Creo firmemente en el punto de equilibrio que existe entre nosotros. Que ni todo es igual ni tanto es diferente. Y si me molestan las mismas cosas que ti te molestaron ayer, no es por mi falta de consecuencia. Y si me dejaran dormir, lo haría contigo hasta las tres de la tarde todos los días. Somos dormilones, ¿Y? Pero tú me obligas a hacer todas las cosas en el momento y yo planeo tu horario de estudios. Porque contigo mi rendimiento académico sube y veo más películas de las que vi en mis anteriores diecisiete años de vida. Porque para ti soy luz de la noche, una rosa, un perfume y un perfume de rosas. Soy romance, soy fidelidad. Lo que me falta, hoy lo encuentro en ti. Ves en mí lo que no hay en ti. Un beso, un abrazo es todo lo que necesito para saber que somos complemento perfecto en un mercado sin sustitutos. Que polos opuestos se atraen y los iguales se repelen, que no somos ni uno ni otro, que si algo aprendí estudiando es que existen los puntos de equilibrio, que el mío eres tú y el tuyo soy yo. Soy yo.

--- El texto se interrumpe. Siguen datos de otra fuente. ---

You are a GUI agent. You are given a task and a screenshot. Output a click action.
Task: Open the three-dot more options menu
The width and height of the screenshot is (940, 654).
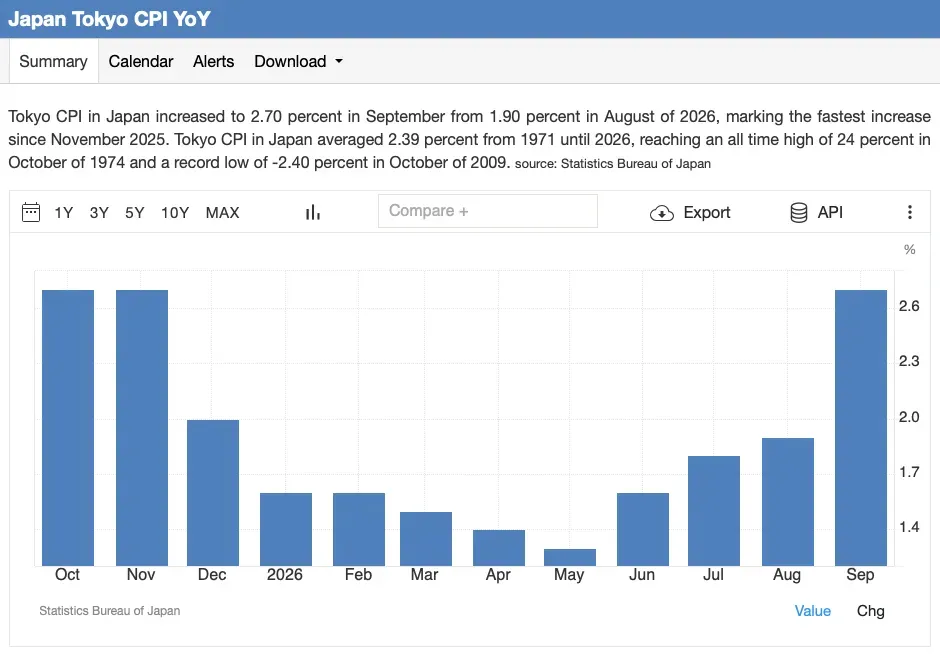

jueves, 15 de julio de 2010
MIEDO
qué miedo
tu pecho junto al mío
y mi cuerpo temblando
bajo el ritmo de tu latido
que ya es de ambos
tu pecho junto al mío
y mi cuerpo temblando
bajo el ritmo de tu latido
que ya es de ambos
miércoles, 14 de julio de 2010
Mi vida, yo no sé
En respuesta a tus preguntas, en estas palabras pongo mi corazón. En respuesta a tus preguntas, que llegan cada día de la misma manera y con los mismos signos de interrogación, mi respuesta solo es una: no sé. Y aunque suene vaga, esa es. No sé qué hacer, qué hago ni qué estoy haciendo. No sé en qué momento mi vida cambió, ni para bien ni para mal ni todo lo contrario. Tampoco sé en qué cambió, en qué es distinta, en qué ya no es igual. No sé si eres un sueño o lo que siempre soñé, si la vida que siempre quise vivir o la vida que vivo. Si es el sol o eres tú, si de pronto los horizontes tienen más colores o han sido los mismos desde que nací. No sé qué quiero si no es tu respirar, tu último suspiro de cada noche, tus ojos por las mañanas, al mediodía y a todas horas. Si es el cielo o tu pecho, el mar y el firmamento acostado. No sé cómo vivía sin ti y ya no sé cómo hacerlo. En respuesta a tus preguntas, complicadas y que buscan sinceridad, te muestro mi corazón que no sabe.